**Beklenen İş**
Aşağıdaki girdileri düzenleyin: "Insert hyperlink" ifadesini "Insert link" ifadesiyle değiştirip geri kalan her şeyi olduğu gibi yeniden yazın. Resimleri yanıta eklemeyin.

**Verilen Malzeme**
++++++

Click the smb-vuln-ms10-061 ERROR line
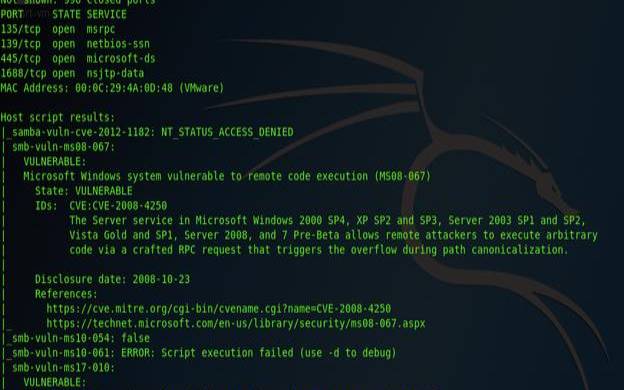The image size is (624, 390). 204,353
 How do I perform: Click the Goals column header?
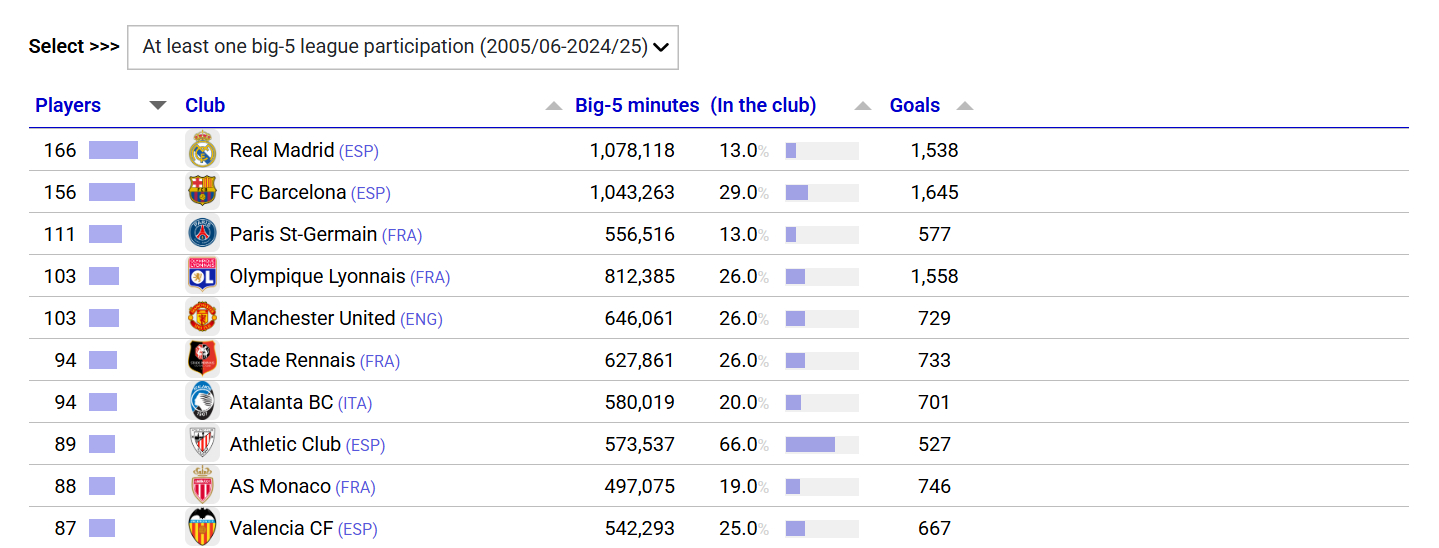(914, 106)
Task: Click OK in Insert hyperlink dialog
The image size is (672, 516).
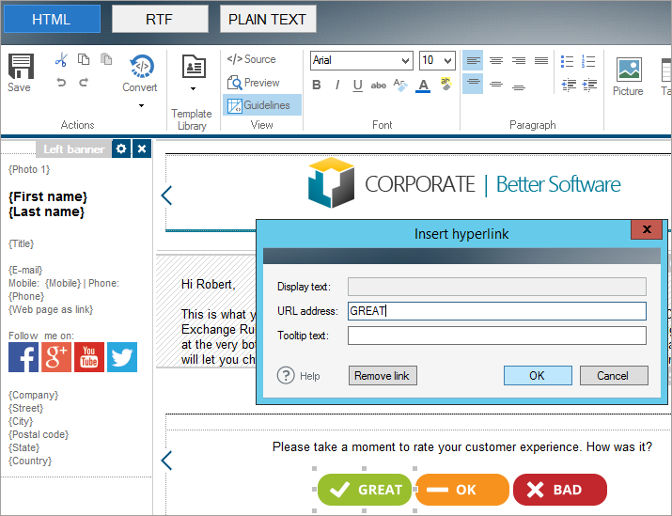Action: click(x=537, y=376)
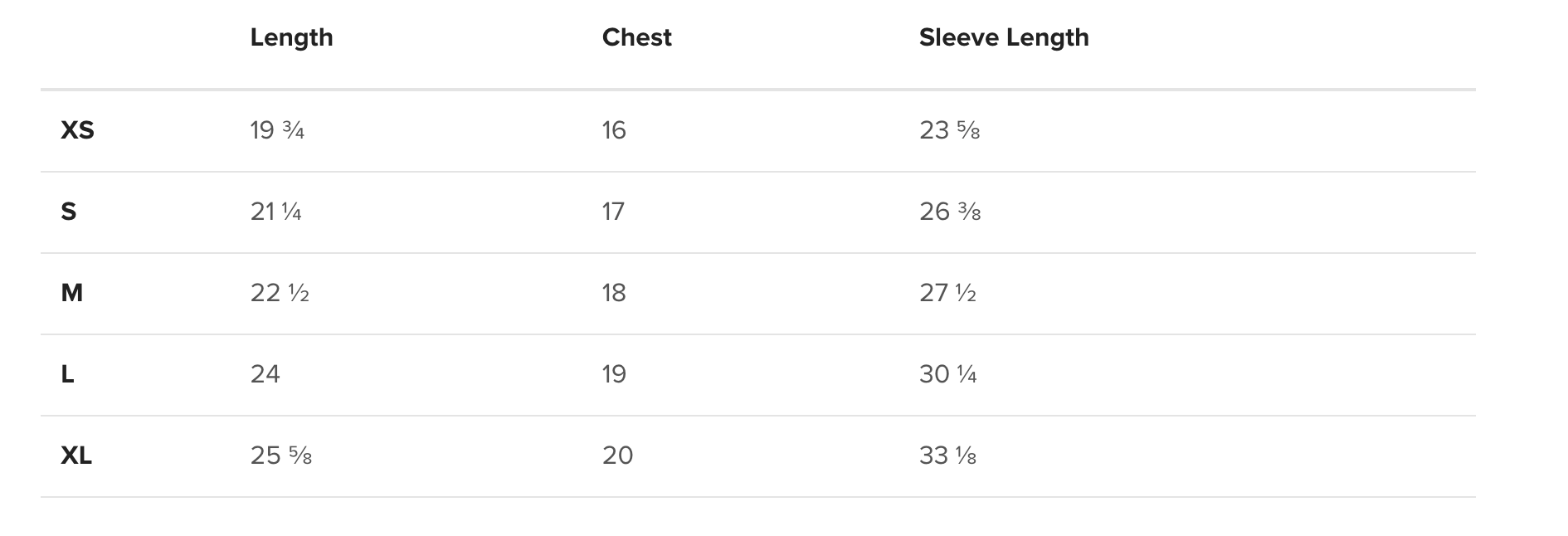1568x536 pixels.
Task: Click the Chest column header
Action: [x=636, y=37]
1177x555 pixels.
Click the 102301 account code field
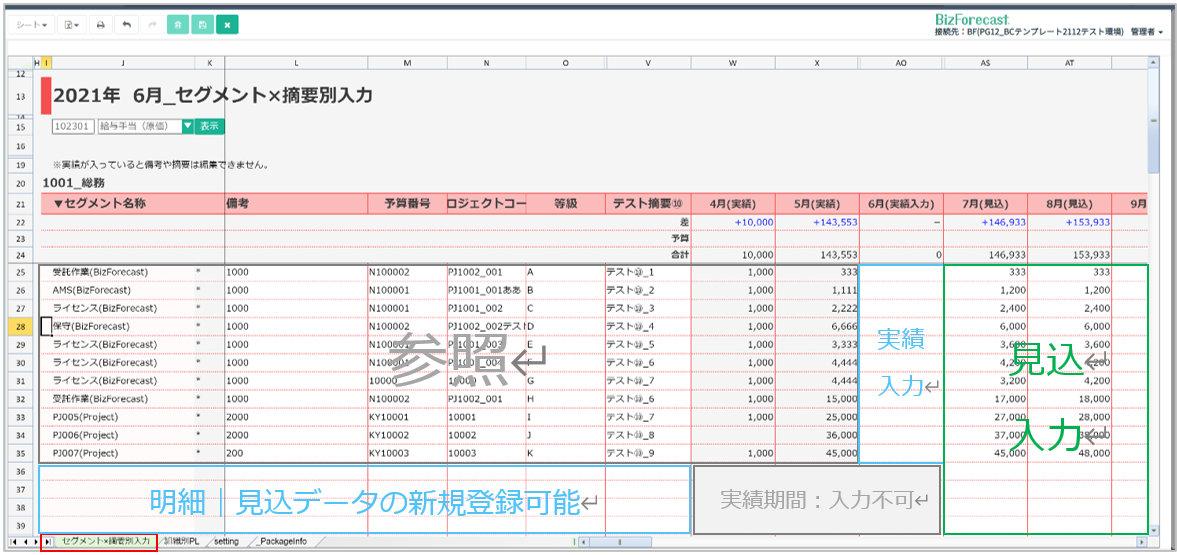click(73, 127)
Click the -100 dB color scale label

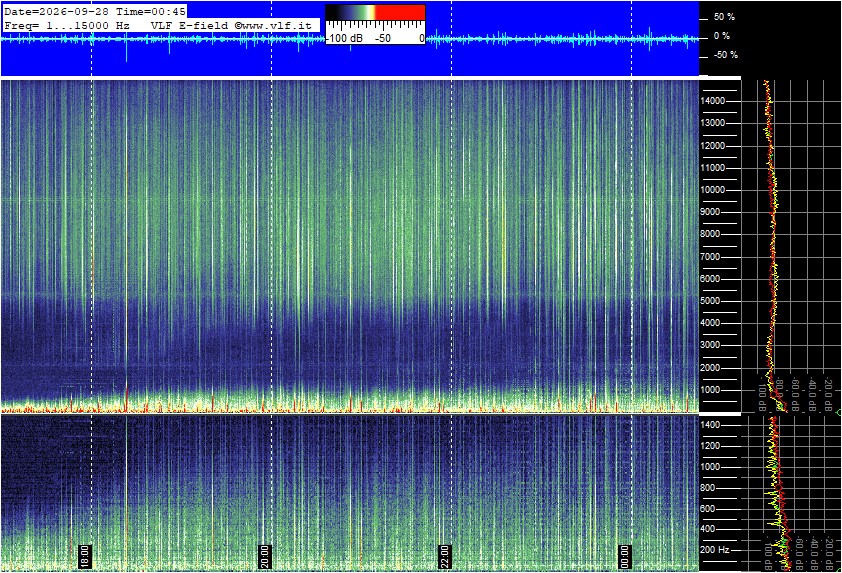345,38
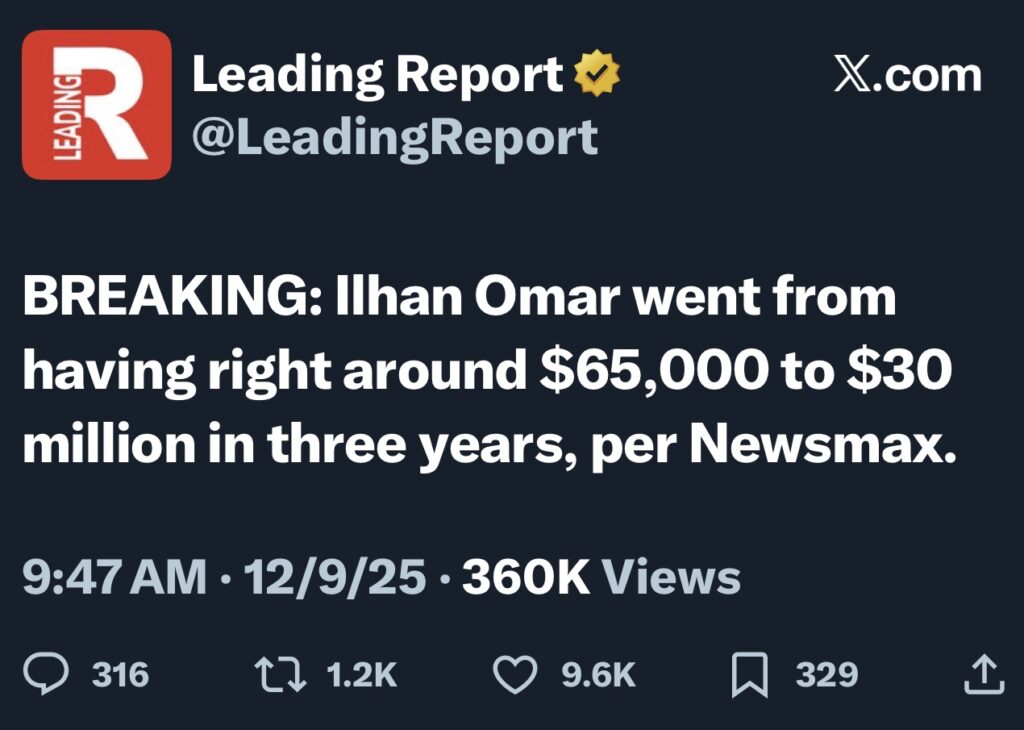Click the 9.6K likes count
1024x730 pixels.
(x=598, y=675)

++++++

**Problemin Cevabı**
Click the smb-vuln-ms10-061 ERROR line
The image size is (624, 390). 204,353
 How do I perform: Click the Goals column header?
(914, 106)
Task: Click OK in Insert link dialog
The image size is (672, 516).
Action: click(x=537, y=376)
1568x536 pixels.
Task: Click the Chest column header
Action: [x=636, y=37]
1177x555 pixels.
Click the 102301 account code field
click(73, 127)
Click the -100 dB color scale label

345,38
Click the 9.6K likes count
1024x730 pixels.
(x=598, y=675)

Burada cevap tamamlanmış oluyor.